It was most likely the hydra that cleaned up the fry. I wouldn't mess with electricity or vinegar with fry in the tank. How big are the survivors? Could you set up another tank and move them into it?
 
i night be able to move them into a small godlfish bowl while i cleaned out the tank....i dont have another tank to keep them in. i only got this one in a rush when they laid eggs..couldnt even afford that one (nearly finished as a student!)
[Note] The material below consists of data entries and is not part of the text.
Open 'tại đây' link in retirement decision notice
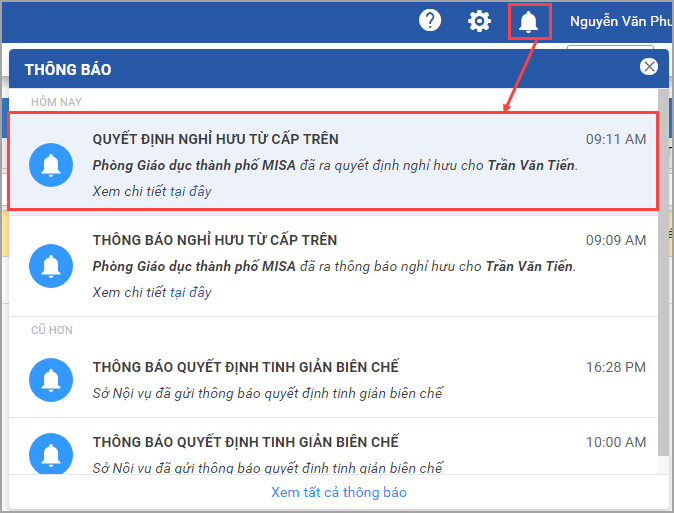Screen dimensions: 674x513 [x=190, y=191]
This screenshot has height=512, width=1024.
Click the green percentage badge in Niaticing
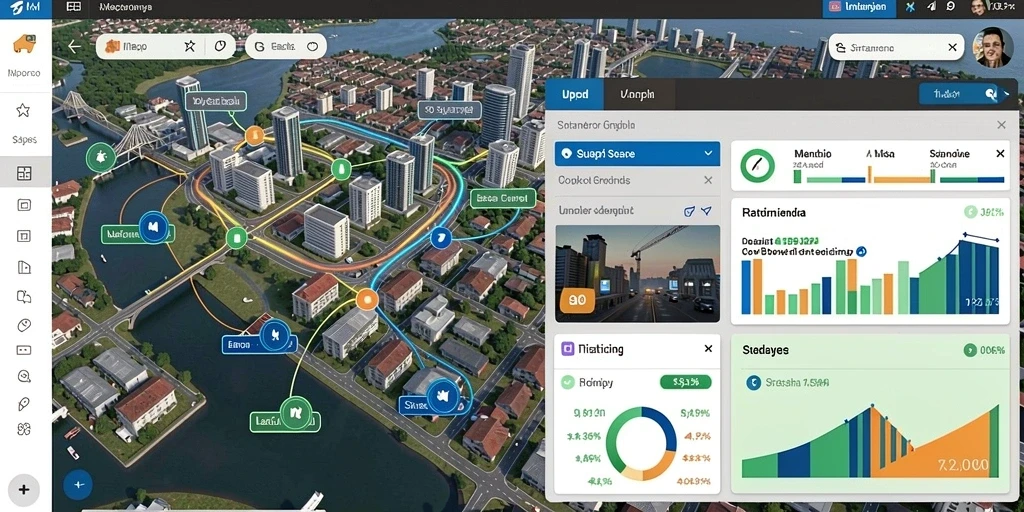(685, 382)
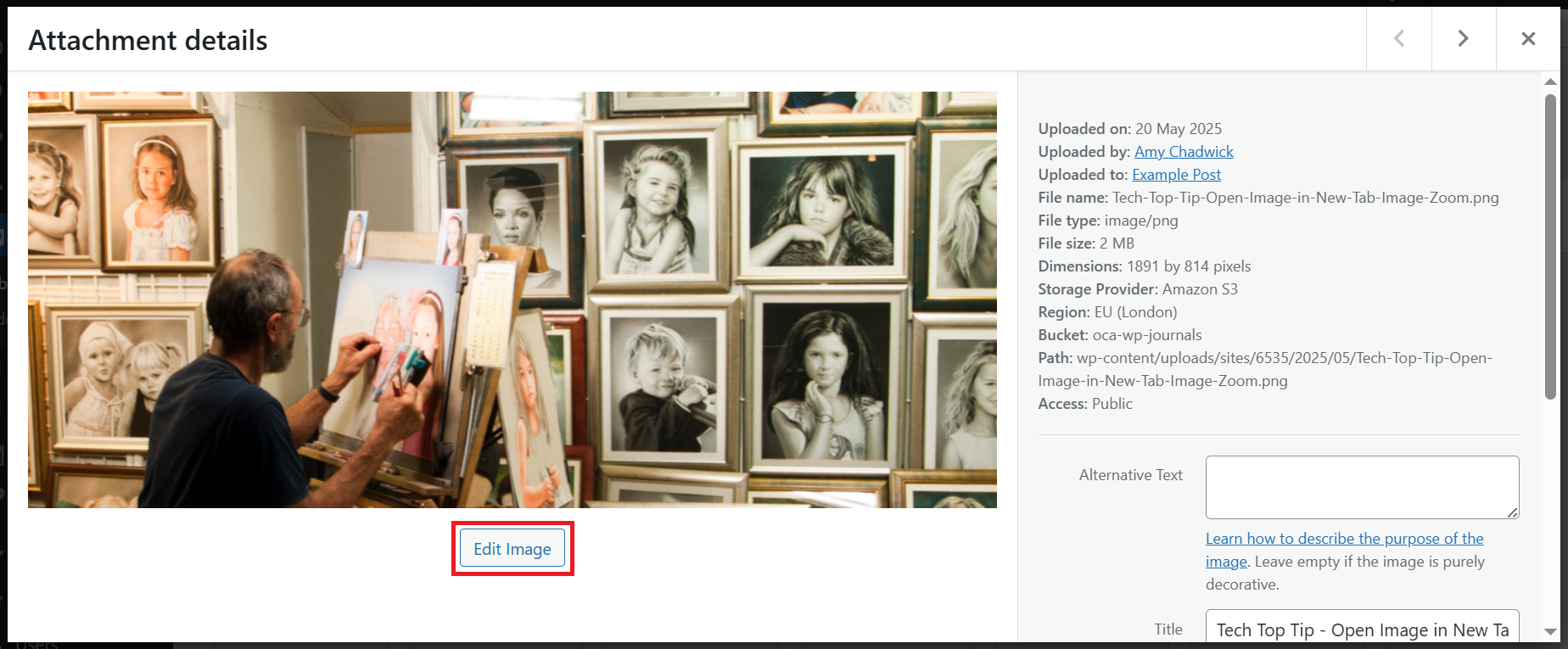The height and width of the screenshot is (649, 1568).
Task: Click the Bucket oca-wp-journals text
Action: [1120, 335]
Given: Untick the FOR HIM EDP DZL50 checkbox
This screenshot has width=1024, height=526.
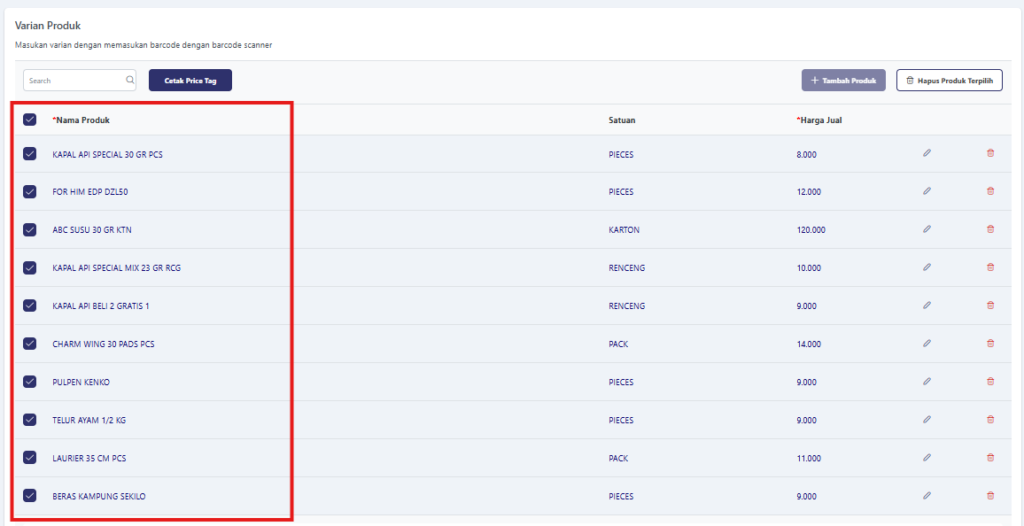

the fish are perhaps only a cm long..maybe slightly more, but they seem a lot bigger than all the others that disappeared. they are strong enough now to swim away from the sponge filter thing (i hope! just put it back in). i dont know how much of a grip the hydra guys have, but they seem small so id imagine mine would be able to get away. thing is ive been feeding them on live daphnia, and i dont want to be just feeding the hydra!

thanks
#sara
 
how to kill hydra

Hydra
This little creature, anywhere from a third to one inch in length, is illustrative of how the guppy hobby carries us into related bypaths. Hydra are often introduced into aquaria with pond water and have become the "number one" enemies of guppies. To call them animals may seem like stretching a point if we judge from their appearance. A whole chapter could be written about them-here only the high spots. The animal attaches itself with a sticky substance to the glass or an object in the water. It cannot swim but it can move by a looping movement. The free end of the body has a conical projection called a hypostome on which its mouth is located. At its base is a circlet of long tentacles, five to ten in number. The hydra pulls the fry to its mouth by means of the tentacles, after interesting devices called menatocystshave caught it. Some of the menatocysts contain long spines in long rows. The prey is pierced and paralyzed by the spines which inject poison. Other cells have thread tubes in them which can lash out and wind around any protuberances on the fry to hold it securely, aided by a glue-like substance which it secretes. In a daphnia culture hydra create havoc. Hydra, when at rest, contract into soft balls. After eating, too, they retract into irregular globular forms. Because they reproduce both by budding and by fertilized eggs, hydra breed very rapidly. They are difficult to eliminate from a tank by washing it or even drying because their eggs have a hard outer shell which resists both drying and washing. The contents of the shell come to life quickly once favorable conditions are established.
A heavy infestation of hydra can destroy or retard the growth of many fry both by killing them and by eating their food which starves them. Hydra are easily seen protruding from their attachments and swaying about.
Treatment: (1) Hydra cannot stand chlorine or heat. If you have city water, remove the fish, drain tank and fill with fresh water. Return guppies two or three days later to the tank. (2) Remove fish, raise water temperature to 105' for 24 hours. When the water has returned to normal, return the fish. (3) Use of ammonium nitrite or ammonium sulphate at the rate of 5 grains per gallon of water will destroy hydra. Dissolve crystals in small amount of water first, then pour this solution into the larger tank. In 3-5 days all hydra will be dead, the guppies remaining unharmed by the solution.
 
wow :blink: hydra, i've never seen one of thsoe things before..can you actually see them move? does anyone have a picture :D
 
thanks for that...i work in a lab and we have some ammonium sulphate...its in crystals about the size of sugar, or smaller..im assuming these are the grains...might pinch a bit and try it...as long as it wont hurt my remaining babies.